**Supplied records:**

==================================================

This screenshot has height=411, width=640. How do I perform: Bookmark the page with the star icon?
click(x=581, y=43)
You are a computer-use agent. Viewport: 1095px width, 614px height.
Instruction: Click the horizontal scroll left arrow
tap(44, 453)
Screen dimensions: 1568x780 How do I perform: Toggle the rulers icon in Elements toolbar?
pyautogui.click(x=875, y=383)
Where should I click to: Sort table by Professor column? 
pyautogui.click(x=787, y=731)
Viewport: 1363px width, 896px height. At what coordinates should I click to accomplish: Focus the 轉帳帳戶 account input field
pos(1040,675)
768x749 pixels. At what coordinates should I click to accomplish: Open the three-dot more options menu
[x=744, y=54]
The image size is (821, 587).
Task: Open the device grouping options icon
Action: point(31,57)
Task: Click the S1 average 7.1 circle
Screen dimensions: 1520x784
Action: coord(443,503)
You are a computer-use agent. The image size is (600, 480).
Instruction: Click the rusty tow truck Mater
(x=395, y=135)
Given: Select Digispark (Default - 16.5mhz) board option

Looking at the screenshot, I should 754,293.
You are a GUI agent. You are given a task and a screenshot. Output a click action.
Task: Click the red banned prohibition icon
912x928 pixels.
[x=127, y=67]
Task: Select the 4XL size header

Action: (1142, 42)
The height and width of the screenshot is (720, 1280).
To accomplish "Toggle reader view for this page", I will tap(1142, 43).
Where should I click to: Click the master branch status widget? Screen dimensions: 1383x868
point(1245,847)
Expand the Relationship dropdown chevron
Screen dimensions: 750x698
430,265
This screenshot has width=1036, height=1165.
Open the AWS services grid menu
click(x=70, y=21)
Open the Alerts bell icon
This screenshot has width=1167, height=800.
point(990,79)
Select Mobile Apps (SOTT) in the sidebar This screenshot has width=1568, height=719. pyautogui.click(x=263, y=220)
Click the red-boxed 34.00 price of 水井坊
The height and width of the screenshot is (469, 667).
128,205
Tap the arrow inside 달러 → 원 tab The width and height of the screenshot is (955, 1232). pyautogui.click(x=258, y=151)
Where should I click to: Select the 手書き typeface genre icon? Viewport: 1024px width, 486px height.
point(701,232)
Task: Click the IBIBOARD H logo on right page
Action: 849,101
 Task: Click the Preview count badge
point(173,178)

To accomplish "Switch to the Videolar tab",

==================================================

**Work to complete:** Convert the data from the line with "Given: Select Digispark" up to and including the line with "Select Mobile Apps" into a JSON list of strings, one string per line, omitting blank lines.

**Finished task:**
[
  "Given: Select Digispark (Default - 16.5mhz) board option",
  "Looking at the screenshot, I should 754,293.",
  "You are a GUI agent. You are given a task and a screenshot. Output a click action.",
  "Task: Click the red banned prohibition icon",
  "912x928 pixels.",
  "[x=127, y=67]",
  "Task: Select the 4XL size header",
  "Action: (1142, 42)",
  "The height and width of the screenshot is (720, 1280).",
  "To accomplish \"Toggle reader view for this page\", I will tap(1142, 43).",
  "Where should I click to: Click the master branch status widget? Screen dimensions: 1383x868",
  "point(1245,847)",
  "Expand the Relationship dropdown chevron",
  "Screen dimensions: 750x698",
  "430,265",
  "This screenshot has width=1036, height=1165.",
  "Open the AWS services grid menu",
  "click(x=70, y=21)",
  "Open the Alerts bell icon",
  "This screenshot has width=1167, height=800.",
  "point(990,79)",
  "Select Mobile Apps (SOTT) in the sidebar This screenshot has width=1568, height=719. pyautogui.click(x=263, y=220)"
]